_EXERCISE INPUT:_
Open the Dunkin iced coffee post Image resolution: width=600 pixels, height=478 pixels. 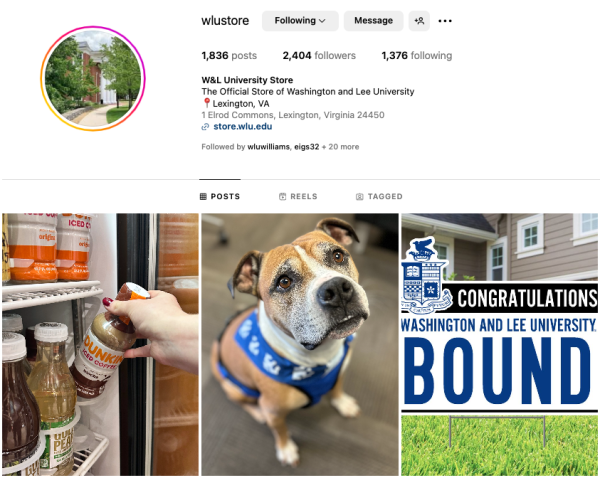(100, 344)
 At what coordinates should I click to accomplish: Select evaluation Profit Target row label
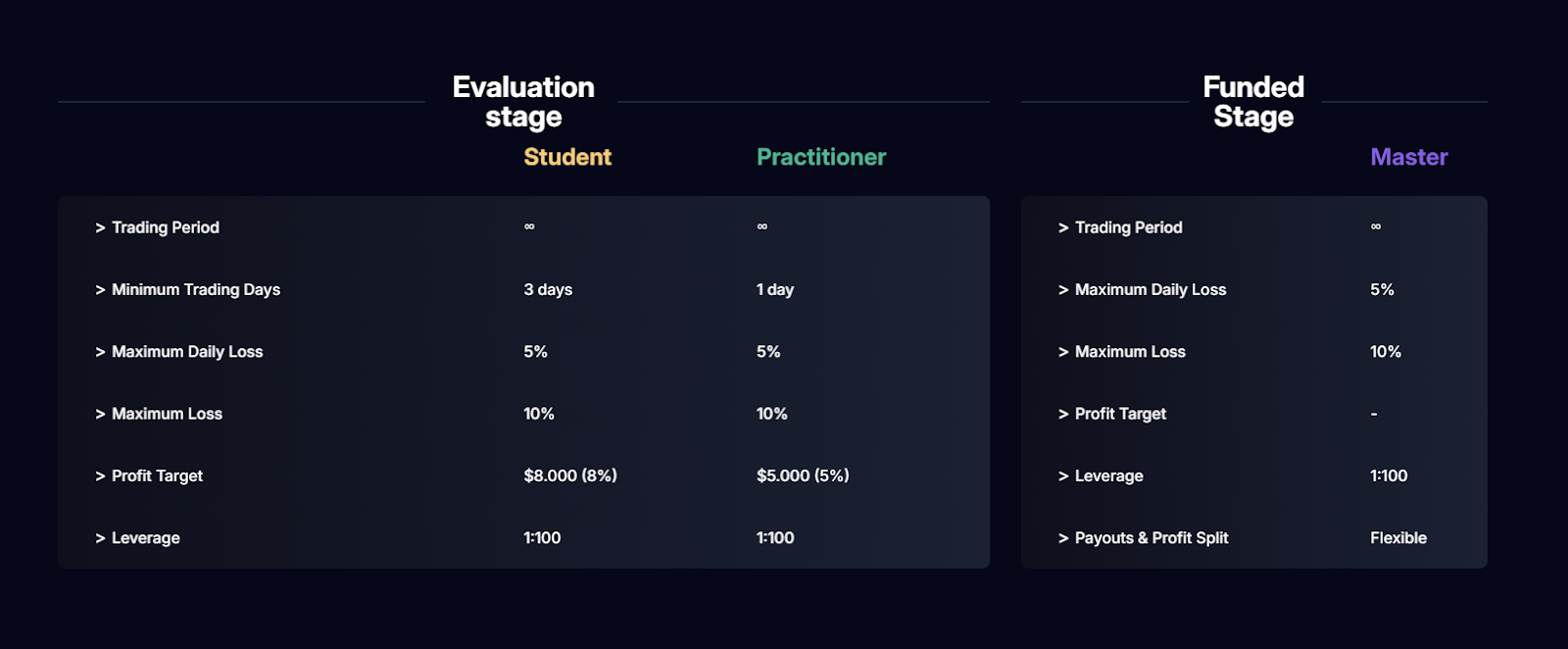(157, 475)
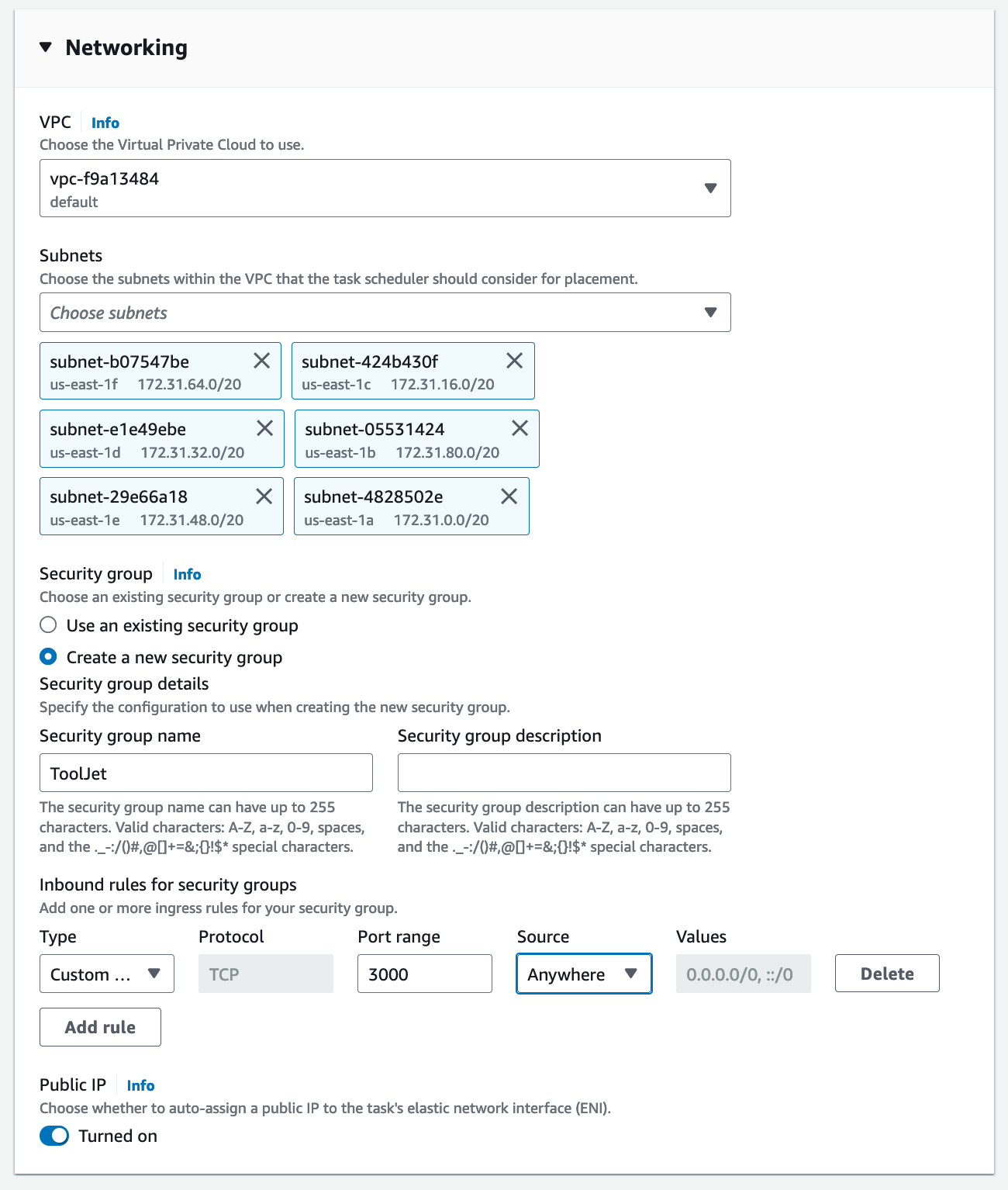The image size is (1008, 1190).
Task: Open the VPC Info link
Action: point(105,123)
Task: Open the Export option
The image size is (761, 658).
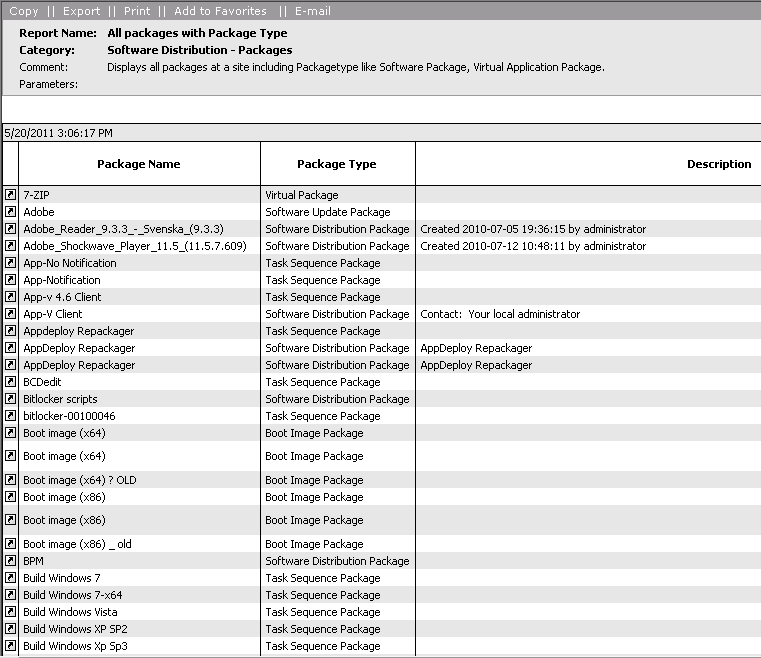Action: click(81, 11)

_THE TASK:_
Please convert everything from the line containing "At what coordinates" down to the final line above into a JSON list of strings, one string per line, with blank lines and pictures left out.

_ANSWER TO THIS EXERCISE:_
[
  " At what coordinates should I click to accomplish: Select evaluation Profit Target row label",
  "(157, 475)",
  "The image size is (1008, 1190).",
  "Task: Open the VPC Info link",
  "Action: point(105,123)",
  "Task: Open the Export option",
  "The image size is (761, 658).",
  "Action: click(81, 11)"
]